By Cory Schouten
Trump administration officials floated a plan earlier this month to open most of the U.S. coastline to oil exploration, a broadside that immediately drew jeers from coastal state officials and environmentalists.
But experts say those decrying the proposal probably need not fear: The laughably broad scope of the plan — and its stumbling rollout, including an on-again, off-again exemption for all of Florida — suggests a poorly considered proposal aimed more at grabbing headlines and ruffling political feathers than at enabling actual new drilling.
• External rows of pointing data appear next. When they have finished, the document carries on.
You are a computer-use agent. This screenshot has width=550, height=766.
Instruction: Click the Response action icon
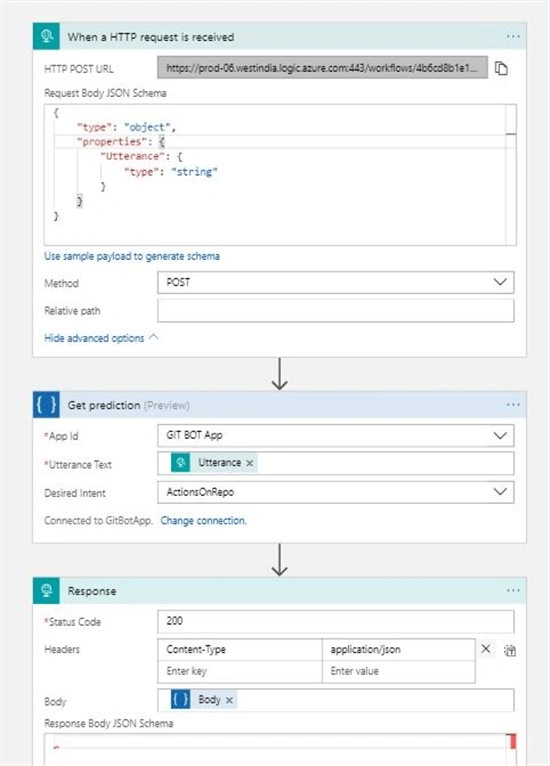[x=46, y=590]
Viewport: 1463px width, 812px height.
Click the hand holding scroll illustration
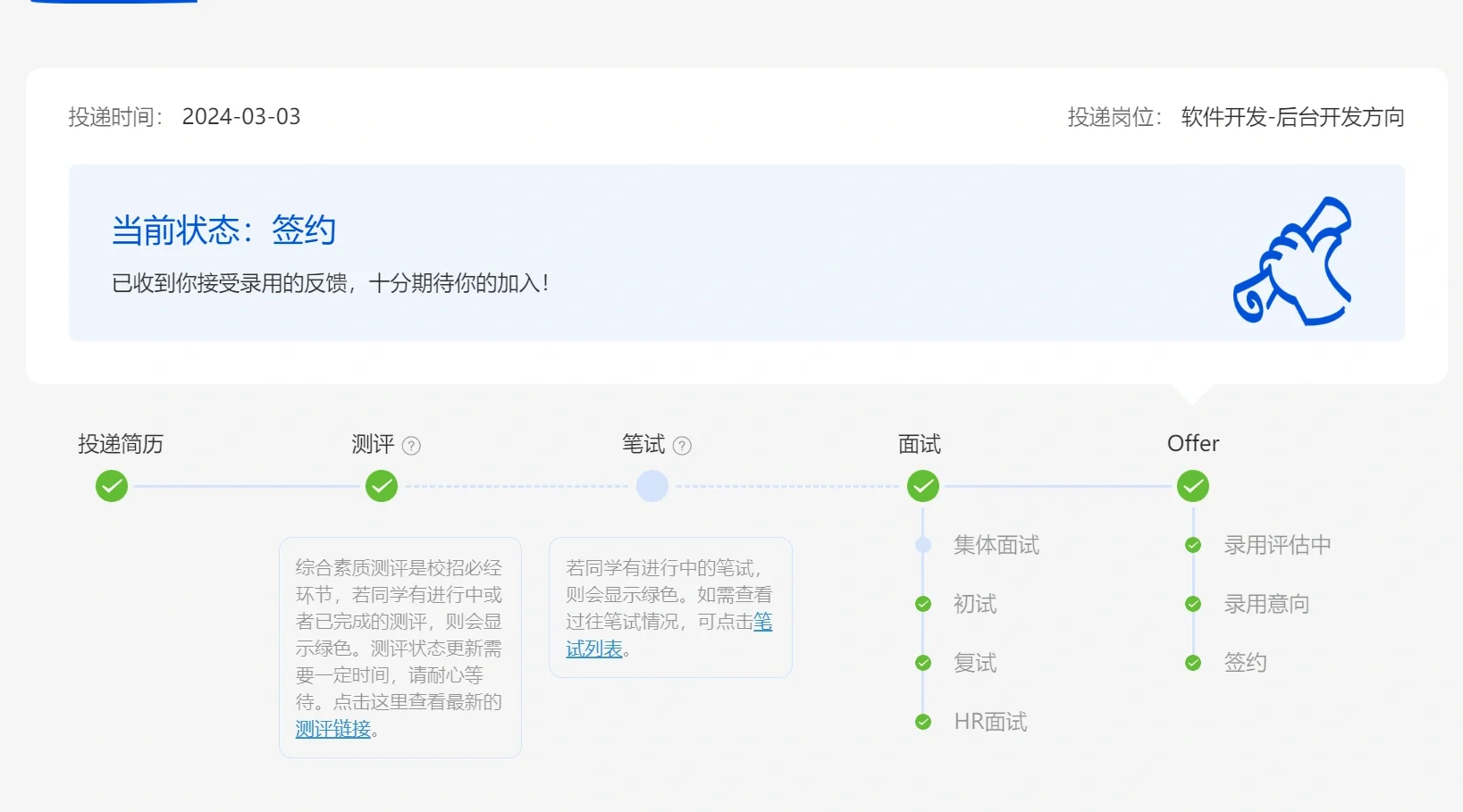pyautogui.click(x=1293, y=261)
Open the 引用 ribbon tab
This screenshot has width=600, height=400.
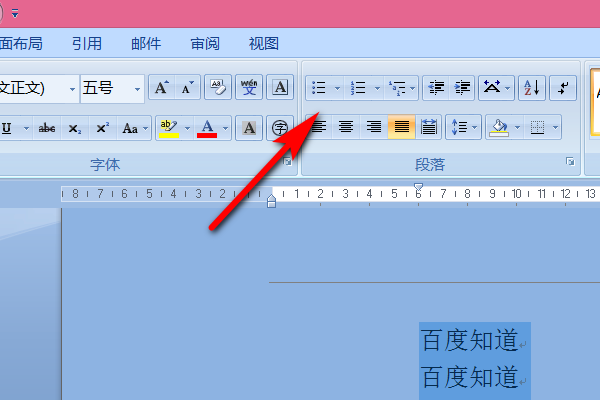pyautogui.click(x=87, y=44)
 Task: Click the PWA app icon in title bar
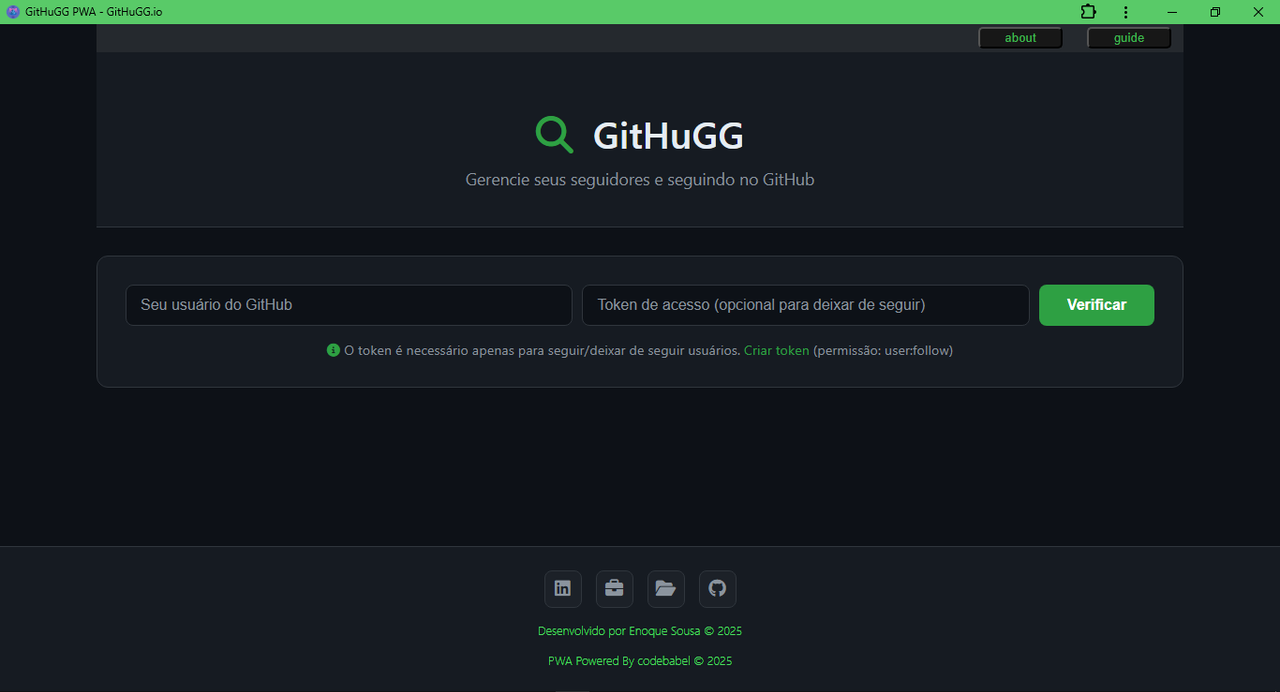tap(12, 12)
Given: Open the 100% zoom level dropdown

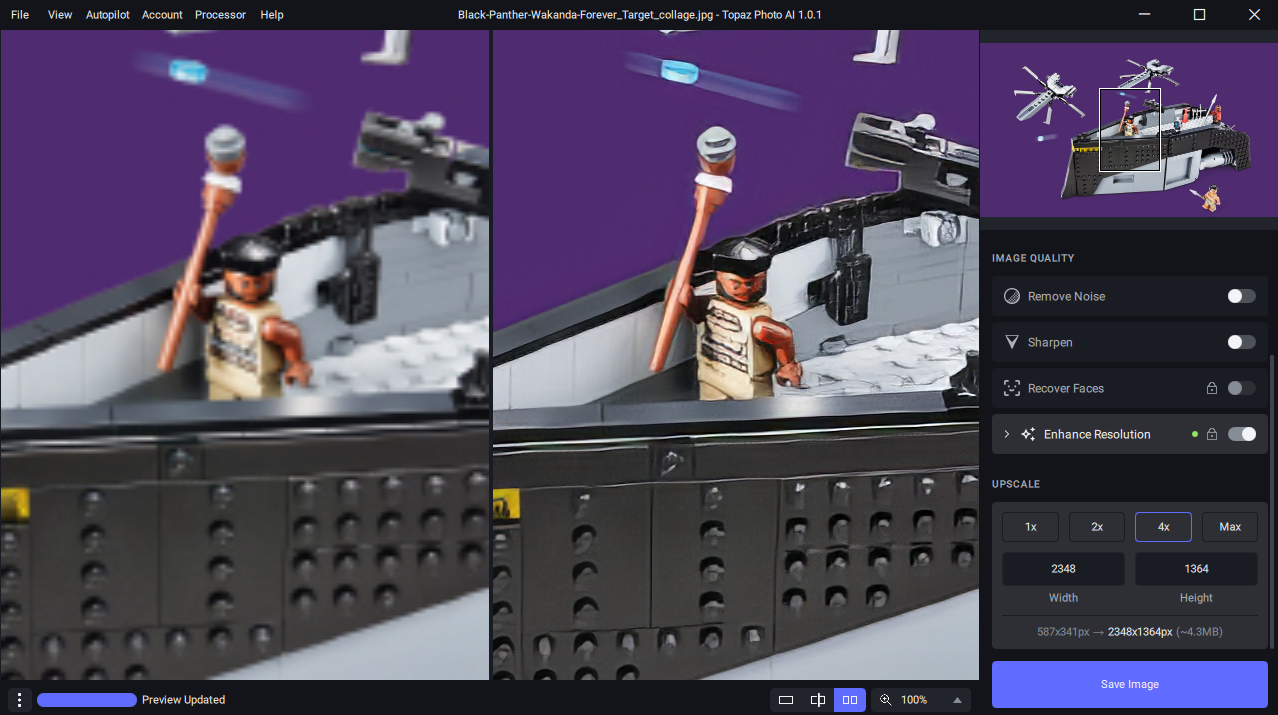Looking at the screenshot, I should click(x=957, y=700).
The development of shale mining in large part has stymied the appetite of oil companies for new offshore projects, and most of the coastline the Department of the Interior is offering up would be unlikely to generate much demand for leases, save for a few promising areas including parts of the Eastern Gulf of Mexico and off the coast of Alaska.
A tailored, well-researched proposal (the Trump administration plan is neither) would have had a better shot of surviving a lengthy and tenuous government approval process, let alone a chance to overcome opposition from local leaders wary of offshore drilling, said Sam Ori, executive director of the University of Chicago Energy Policy Institute.
“You can start with your big campaign idea, but if your process for getting it implemented doesn’t adhere with the law and doesn’t adhere with the regulatory system we have in place, eventually it’s going to flame out, whether it happens at the agency itself or in the courts,” Ori told CBS MoneyWatch.